For the second consecutive year, the Economic Policy Research Center (EPRC) in partnership with AidData is hosting interns from American universities who have been accepted into AidData’s Summer Fellows program. The AidData Center for Development Policy, headquartered in Virginia, USA, is a development research lab supported by USAID.  AidData partners with several universities and organizations in over 20 countries to promote the transparency and accessibility of development finance aid. Through focused research and visualization of their geocoded datasets, AidData and its partners strive to answer questions of who is doing what and where to enable more effective aid targeting and coordination, and more informed decision making.

The Summer Fellows program is an opportunity for students interested in GIS, foreign aid, and international development to spend 2 to 3 months placed with a variety of civil society organizations around the world. Serving as ambassadors for AidData, the students are responsible for training CSO members to employ GIS and geocoded data to help solve development issues in their own communities. AidData currently has 16 summer fellows placed at institutions in Uganda, the Philippines, Peru, and Ghana.
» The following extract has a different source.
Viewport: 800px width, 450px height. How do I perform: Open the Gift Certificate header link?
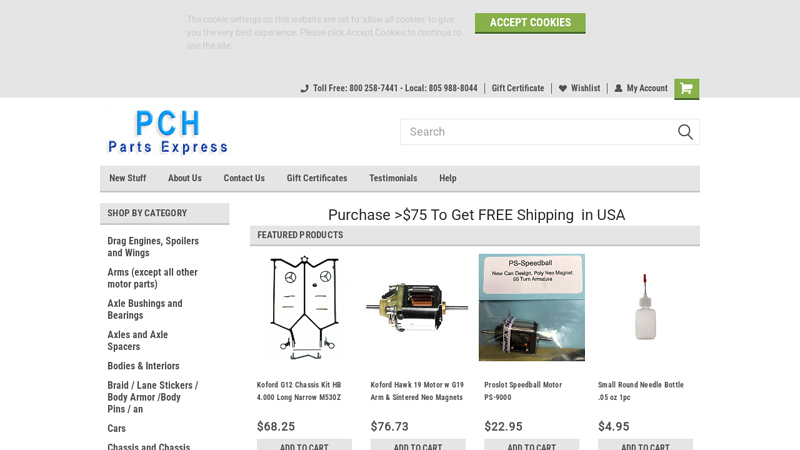tap(517, 88)
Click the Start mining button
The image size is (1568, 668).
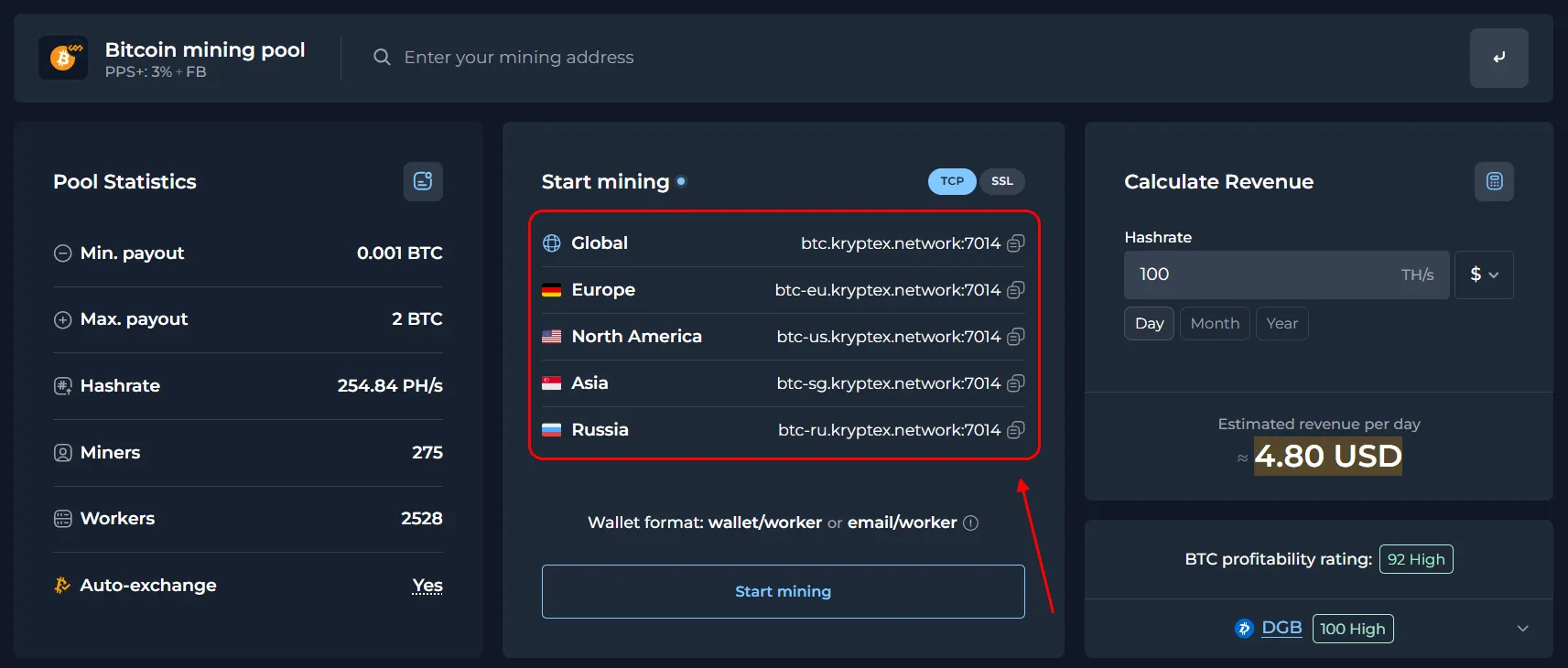click(783, 591)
Robert Francis and Emily Anderson are the summer fellows currently embedded with the EPRC. Robert is currently enrolled in Brigham Young University’s Political Science BA Program, with an emphasis in International Development. Emily Anderson recently received a graduate GIS certificate and will be starting a master’s degree in Applied Geography and Geospatial Technology in September 2015. They will be working from June until early August to assist with research activities and provide capacity building to the EPRC researchers in order to promote the use of geospatial data and experimental impact evaluation. In addition to providing general research assistance to the EPRC staff, Emily and Robert will conduct a series of training sessions on the use of geospatial data and experimental methods. Emily, in leading the instruction on geospatial analysis, will teach participants how to use ArcGis to map, analyze, and present data. Robert will lead training sessions dealing with the use of experimental and quasi-experimental methods to conduct impact evaluations of development projects.

The anticipated long-term result of these trainings is that EPRC researchers will integrate these new techniques into their existing and future research projects. Emily and Robert also hope to leave with a broader perspective and skill set that they can then apply in their future work along with a greater personal and professional understanding of development in general and more specifically the economic issues facing Uganda.